** BEGIN PASSAGE SHOWN **

Behaviour changed from 6 to 7 with wildcard / regexp

Hi there.

We have a situation with an query. It was supported in 6.5.0, but with the upgrade to 7.1.3 not anymore.

I chose FTS 'couse there is some requirements to got it:

  • Differents combinations of fields in query

  • “like” query

  • language-aware

  • etc…

It’s related to “like” wildcard / regexp query type in both sides.

6.5.0

Full FTS index:

{
 "name": "xxxx-schools-fts",
 "type": "fulltext-index",
 "params": {
  "doc_config": {
   "docid_prefix_delim": "",
   "docid_regexp": "",
   "mode": "type_field",
   "type_field": "_class"
  },
  "mapping": {
   "analysis": {
    "analyzers": {
     "xxxx-es": {
      "token_filters": [
       "to_lower",
       "stop_es",
       "stop_ca",
       "stop_eu",
       "elision_ca"
      ],
      "tokenizer": "unicode",
      "type": "custom"

** END PASSAGE SHOWN **

> TASKS
1) According to the forum post about the full-text search upgrade, why was FTS chosen for the query? Answer in one to three sentences.
2) Decide whether each statement agrees with the forum post about the full-text search upgrade, answering yes or no and quoting the words that settle it. (a) The query was supported in version 6.5.0. (b) The custom analyzer uses a whitespace tokenizer. (c) The type field in the document configuration is "_class".
3) Resume the forum post about the full-text search upgrade, carrying the index definition on from its last line.
The material is separate from the forum post and has no connection to it.

** BEGIN DATASET CONTENT **

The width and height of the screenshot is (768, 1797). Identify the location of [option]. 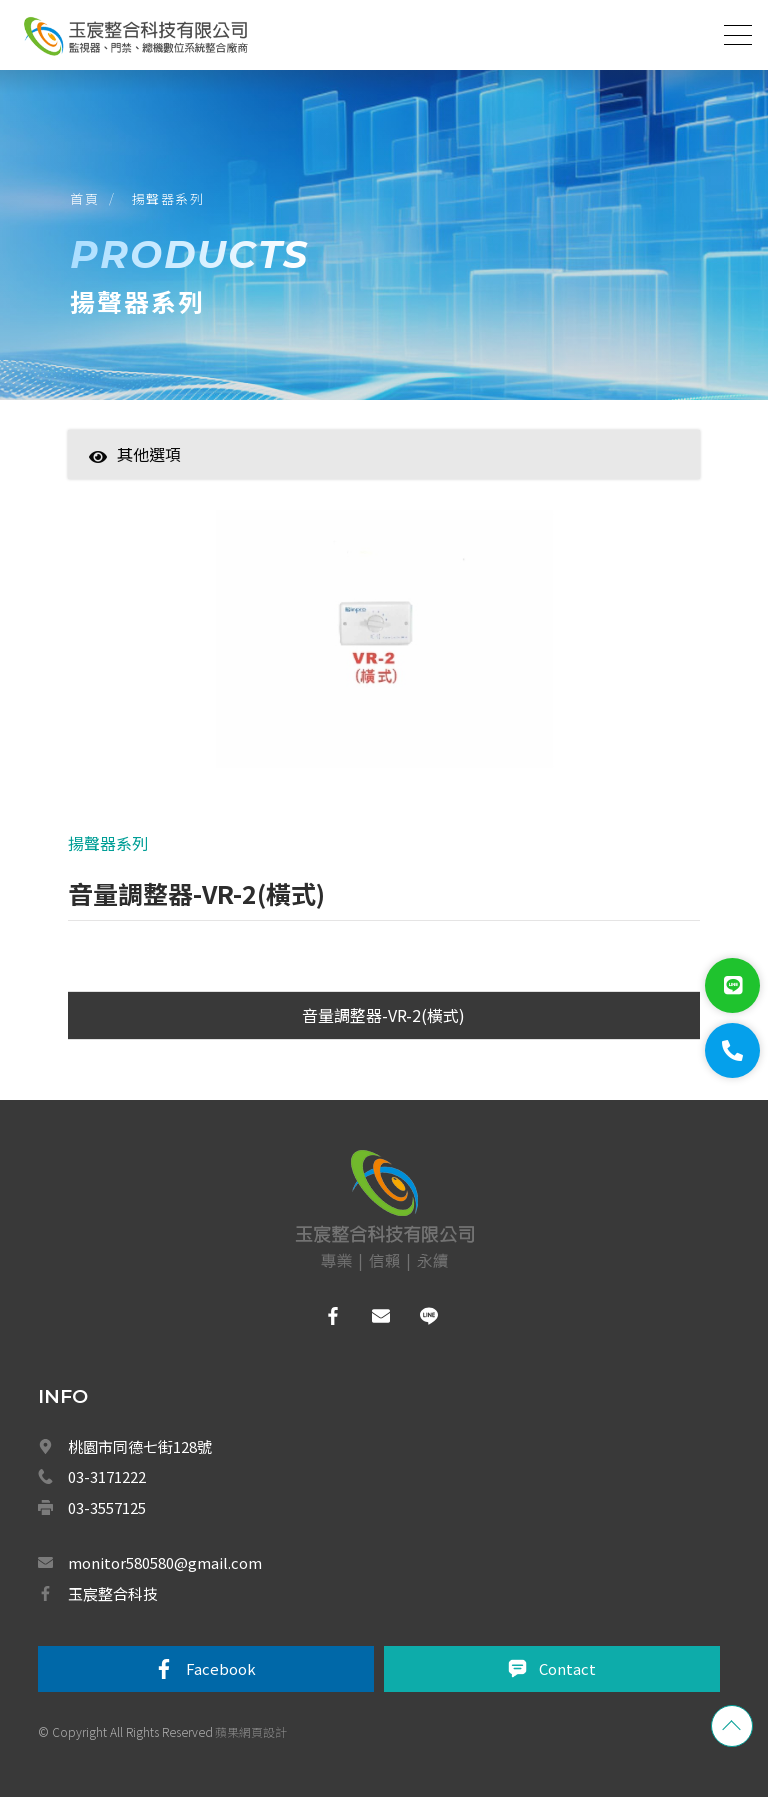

** END DATASET CONTENT **

> ANSWERS FOR THE TASKS
1) FTS was chosen because the query had requirements it could meet: different combinations of fields in the query, a "like" query, and language awareness, among others.

2)
(a) Yes: "It was supported in 6.5.0, but with the upgrade to 7.1.3 not anymore."
(b) No: "tokenizer": "unicode"
(c) Yes: "type_field": "_class"

3)
     }
    }
   },
   "default_analyzer": "standard",
   "default_datetime_parser": "dateTimeOptional",
   "default_field": "_all",
   "default_mapping": {
    "dynamic": true,
    "enabled": false
   },
   "default_type": "_default",
   "docvalues_dynamic": true,
   "index_dynamic": true,
   "store_dynamic": false,
   "type_field": "_type",
   "types": {
    "xx.xxxx.xxxx.schools.model.SchoolRefDocument": {
     "default_analyzer": "standard",
     "dynamic": false,
     "enabled": true,
     "properties": {
      "school_collective": {
       "enabled": true,
       "dynamic": false,
       "fields": [
        {
         "analyzer": "standard",
         "index": true,
         "name": "school_collective",
         "type": "text"
        }
       ]
      },
      "school_name": {
       "enabled": true,
       "dynamic": false,
       "fields": [
        {
         "analyzer": "es",
         "index": true,
         "name": "school_name",
         "type": "text"
        }
       ]
      }
      }
     }
    }
   }
  },
  "store": {
   "indexType": "scorch"
  }
 },
 "sourceType": "couchbase",
 "sourceName": "search",
 "sourceUUID": "1c07e0053b581874d2efcd574867b2d1",
 "sourceParams": {},
 "planParams": {
  "maxPartitionsPerPIndex": 171,
  "indexPartitions": 6,
  "numReplicas": 0
 },
 "uuid": "1e21fec76afb8411"
}

Wildcard fields:

(...)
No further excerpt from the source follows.